*** Opening of Data to examine ***

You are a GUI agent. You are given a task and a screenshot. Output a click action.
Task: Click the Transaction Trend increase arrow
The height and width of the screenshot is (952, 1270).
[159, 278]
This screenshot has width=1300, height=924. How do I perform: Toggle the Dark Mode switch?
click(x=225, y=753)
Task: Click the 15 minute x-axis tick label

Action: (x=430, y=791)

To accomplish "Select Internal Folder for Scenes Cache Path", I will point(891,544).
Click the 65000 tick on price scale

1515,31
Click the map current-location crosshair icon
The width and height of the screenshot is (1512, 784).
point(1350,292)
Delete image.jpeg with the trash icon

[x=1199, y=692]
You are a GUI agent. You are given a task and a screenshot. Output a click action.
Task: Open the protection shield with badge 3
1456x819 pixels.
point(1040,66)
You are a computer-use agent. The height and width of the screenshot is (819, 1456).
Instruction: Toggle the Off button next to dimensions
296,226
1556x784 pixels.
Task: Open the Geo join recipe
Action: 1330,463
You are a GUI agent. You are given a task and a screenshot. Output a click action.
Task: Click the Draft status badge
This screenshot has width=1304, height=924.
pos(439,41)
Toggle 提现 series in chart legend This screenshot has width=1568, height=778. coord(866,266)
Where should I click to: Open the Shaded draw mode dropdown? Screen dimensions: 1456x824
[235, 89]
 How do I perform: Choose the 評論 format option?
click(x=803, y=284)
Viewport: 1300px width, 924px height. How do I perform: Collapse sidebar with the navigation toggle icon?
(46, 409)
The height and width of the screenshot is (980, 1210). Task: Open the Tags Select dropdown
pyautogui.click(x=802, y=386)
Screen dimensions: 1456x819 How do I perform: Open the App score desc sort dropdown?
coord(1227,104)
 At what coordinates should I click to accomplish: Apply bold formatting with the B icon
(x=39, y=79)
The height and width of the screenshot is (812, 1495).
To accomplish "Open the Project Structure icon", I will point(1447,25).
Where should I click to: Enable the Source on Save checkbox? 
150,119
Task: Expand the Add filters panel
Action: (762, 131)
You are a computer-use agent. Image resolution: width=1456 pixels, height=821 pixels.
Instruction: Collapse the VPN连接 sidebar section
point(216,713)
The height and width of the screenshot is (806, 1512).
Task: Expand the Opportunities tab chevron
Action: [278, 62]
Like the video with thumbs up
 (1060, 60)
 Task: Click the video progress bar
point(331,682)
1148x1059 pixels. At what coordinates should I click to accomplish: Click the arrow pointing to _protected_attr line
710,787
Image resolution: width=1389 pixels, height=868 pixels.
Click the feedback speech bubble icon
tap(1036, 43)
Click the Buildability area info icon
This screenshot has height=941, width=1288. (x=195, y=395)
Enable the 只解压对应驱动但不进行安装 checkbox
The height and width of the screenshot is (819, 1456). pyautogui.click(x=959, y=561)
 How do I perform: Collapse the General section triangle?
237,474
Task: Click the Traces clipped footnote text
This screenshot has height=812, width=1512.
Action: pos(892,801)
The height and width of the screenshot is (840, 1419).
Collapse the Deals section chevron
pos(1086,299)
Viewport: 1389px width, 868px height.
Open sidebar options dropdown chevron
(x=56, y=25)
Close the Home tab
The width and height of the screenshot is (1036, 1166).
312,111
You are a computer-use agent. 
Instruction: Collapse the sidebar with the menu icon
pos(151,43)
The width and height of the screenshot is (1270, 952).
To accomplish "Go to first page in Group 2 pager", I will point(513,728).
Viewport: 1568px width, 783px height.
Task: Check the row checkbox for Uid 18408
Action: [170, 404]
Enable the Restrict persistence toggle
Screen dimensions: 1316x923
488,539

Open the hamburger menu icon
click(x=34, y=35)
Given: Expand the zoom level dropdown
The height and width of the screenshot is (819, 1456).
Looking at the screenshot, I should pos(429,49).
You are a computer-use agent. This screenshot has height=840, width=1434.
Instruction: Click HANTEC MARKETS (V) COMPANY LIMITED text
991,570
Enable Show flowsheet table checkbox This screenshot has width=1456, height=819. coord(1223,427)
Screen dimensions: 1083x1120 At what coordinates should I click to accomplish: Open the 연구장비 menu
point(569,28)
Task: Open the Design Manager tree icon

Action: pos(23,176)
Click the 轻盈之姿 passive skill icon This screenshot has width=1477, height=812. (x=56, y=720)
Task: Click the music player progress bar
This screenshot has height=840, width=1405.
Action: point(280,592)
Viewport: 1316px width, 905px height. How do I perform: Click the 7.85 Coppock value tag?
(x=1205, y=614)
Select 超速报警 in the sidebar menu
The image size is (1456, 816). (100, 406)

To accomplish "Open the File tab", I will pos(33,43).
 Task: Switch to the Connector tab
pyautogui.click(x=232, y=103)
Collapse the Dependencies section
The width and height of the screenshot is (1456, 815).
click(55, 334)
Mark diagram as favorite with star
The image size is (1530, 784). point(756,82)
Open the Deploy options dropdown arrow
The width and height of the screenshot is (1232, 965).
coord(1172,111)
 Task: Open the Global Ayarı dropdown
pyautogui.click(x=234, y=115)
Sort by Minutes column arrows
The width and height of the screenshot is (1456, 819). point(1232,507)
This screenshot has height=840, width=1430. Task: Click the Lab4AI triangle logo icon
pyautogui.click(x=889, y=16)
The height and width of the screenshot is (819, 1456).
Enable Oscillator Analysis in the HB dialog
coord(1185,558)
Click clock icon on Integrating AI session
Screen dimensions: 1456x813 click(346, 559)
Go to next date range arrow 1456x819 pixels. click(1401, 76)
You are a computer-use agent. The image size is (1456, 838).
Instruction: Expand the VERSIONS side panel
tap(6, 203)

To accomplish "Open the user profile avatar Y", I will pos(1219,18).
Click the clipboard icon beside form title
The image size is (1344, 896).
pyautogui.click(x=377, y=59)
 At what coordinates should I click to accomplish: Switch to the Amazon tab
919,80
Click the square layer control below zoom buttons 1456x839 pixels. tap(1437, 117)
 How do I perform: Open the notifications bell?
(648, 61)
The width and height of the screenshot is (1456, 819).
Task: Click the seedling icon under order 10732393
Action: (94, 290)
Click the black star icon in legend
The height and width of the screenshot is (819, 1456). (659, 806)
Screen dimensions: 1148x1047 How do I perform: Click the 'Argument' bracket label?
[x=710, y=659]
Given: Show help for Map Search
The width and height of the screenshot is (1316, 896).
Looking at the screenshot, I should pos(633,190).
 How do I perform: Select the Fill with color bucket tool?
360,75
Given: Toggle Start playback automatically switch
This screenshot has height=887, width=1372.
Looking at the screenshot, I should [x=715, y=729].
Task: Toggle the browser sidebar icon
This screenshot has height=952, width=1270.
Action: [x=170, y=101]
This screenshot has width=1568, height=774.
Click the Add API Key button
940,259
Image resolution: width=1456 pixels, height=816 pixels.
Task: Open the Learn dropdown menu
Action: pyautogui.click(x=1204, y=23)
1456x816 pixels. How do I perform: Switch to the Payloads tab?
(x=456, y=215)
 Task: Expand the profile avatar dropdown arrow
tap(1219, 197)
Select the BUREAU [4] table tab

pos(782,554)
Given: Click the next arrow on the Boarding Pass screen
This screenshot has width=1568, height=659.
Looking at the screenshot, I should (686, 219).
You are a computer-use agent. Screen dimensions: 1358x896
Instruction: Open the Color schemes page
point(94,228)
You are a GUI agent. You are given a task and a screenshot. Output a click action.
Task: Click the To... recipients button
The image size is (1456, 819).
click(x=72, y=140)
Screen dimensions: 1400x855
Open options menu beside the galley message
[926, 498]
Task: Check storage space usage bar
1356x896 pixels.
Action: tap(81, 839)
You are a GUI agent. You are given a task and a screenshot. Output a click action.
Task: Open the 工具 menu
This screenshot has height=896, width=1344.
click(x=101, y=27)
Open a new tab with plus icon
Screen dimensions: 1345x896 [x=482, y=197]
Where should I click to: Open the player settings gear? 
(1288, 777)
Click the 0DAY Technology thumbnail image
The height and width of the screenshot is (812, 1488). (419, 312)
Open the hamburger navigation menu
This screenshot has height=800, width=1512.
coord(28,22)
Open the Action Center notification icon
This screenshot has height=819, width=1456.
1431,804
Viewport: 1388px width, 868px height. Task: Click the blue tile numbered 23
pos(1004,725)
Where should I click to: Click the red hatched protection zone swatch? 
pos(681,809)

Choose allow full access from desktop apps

*** Close of Data to examine ***

◆ Problem statement ◆
An exact, complete copy of the lines above from the one with "The image size is (1344, 896)." through the one with "Click the square" is the whole answer.

◆ Answer section ◆
The image size is (1344, 896).
pyautogui.click(x=377, y=59)
 At what coordinates should I click to accomplish: Switch to the Amazon tab
919,80
Click the square layer control below zoom buttons 1456x839 pixels. tap(1437, 117)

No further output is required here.